- _Activity_: Copy the data precisely, keeping every character.

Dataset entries

*-*-*

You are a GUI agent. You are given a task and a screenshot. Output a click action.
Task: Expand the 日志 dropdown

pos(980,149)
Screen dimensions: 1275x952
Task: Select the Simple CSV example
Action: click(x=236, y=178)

*-*-*

- _Written reply_:
You are a GUI agent. You are given a task and a screenshot. Output a click action.
Task: Expand the 日志 dropdown

pos(980,149)
Screen dimensions: 1275x952
Task: Select the Simple CSV example
Action: click(x=236, y=178)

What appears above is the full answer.